Passage extrait
Il poursuit : « Un ami joue dans un groupe de pub à Londres. Il m'a raconté qu'après le travail, les gens allaient boire un verre au pub… et que, quand « Walk of Life » jouait, tout le monde se levait, poussait ses tables et commençait à danser. Ça me fait très plaisir. La musique fait son effet et touche tout le monde. Je suis très chanceux que cela soit arrivé. »
D'autres chansons de Brothers in Arms ont également débuté comme des journaux intimes. Comme So Far Away , qui parle d'amour à distance. « Oui, j'ai vécu ce genre de relations », explique-t-il. En revanche, Brothers in Arms , le morceau éponyme, n'est pas imprégné, comme on pourrait le croire, d'un esprit fraternel de revanche, suite au départ de David Knopfler, cofondateur de Dire Straits, lors de l'enregistrement de leur troisième album, Making Movies (1980).

Consigne
Prolongez le texte sur les chansons de l'album Brothers in Arms en reprenant après sa dernière phrase.

Informations fournies
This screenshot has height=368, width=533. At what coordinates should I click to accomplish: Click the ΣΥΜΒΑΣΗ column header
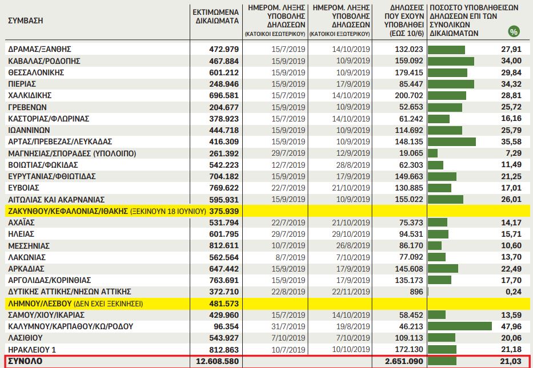(26, 21)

Réponse attendue
« Non, non, non », précise-t-il. « C'était à propos de la guerre des Malouines [1982]. Mon père m'a dit que c'était ironique que les généraux argentins aient formé une junte fasciste à Buenos Aires et soient alliés aux Russes. Il a prononcé le vers « Frères d'armes », et j'ai réalisé que j'avais des possibilités. En studio, j'ai joué ces quatre premières notes, mais plus tard, j'ai essayé de les modifier, juste pour avoir la liberté de le faire. Et ces quatre notes ne voulaient pas changer. Quand une chanson prend de l'ampleur, c'est difficile de l'améliorer. »
Cette vieille querelle entre les frères Knopfler a confirmé une fois de plus la difficulté de concilier liens du sang et aspirations professionnelles dans les groupes de rock. « David est auteur-compositeur », explique Mark. « Il écrit ses propres chansons. Mais il faut avoir envie de faire du rock and roll … Et je ne pense pas que David le souhaitait autant que moi. Nous devons tous vouloir la même chose. C’est pourquoi John [Illsley, bassiste de Dire Straits] est toujours un grand ami : nos objectifs et l’énergie que nous mettons pour les atteindre sont exactement les mêmes. J’ai parlé à John hier ; je le fais souvent. Je ne cherche à critiquer personne, car on ne peut être que ce que l’on est. David essaie d’être un auteur-compositeur-interprète, et il a réussi. »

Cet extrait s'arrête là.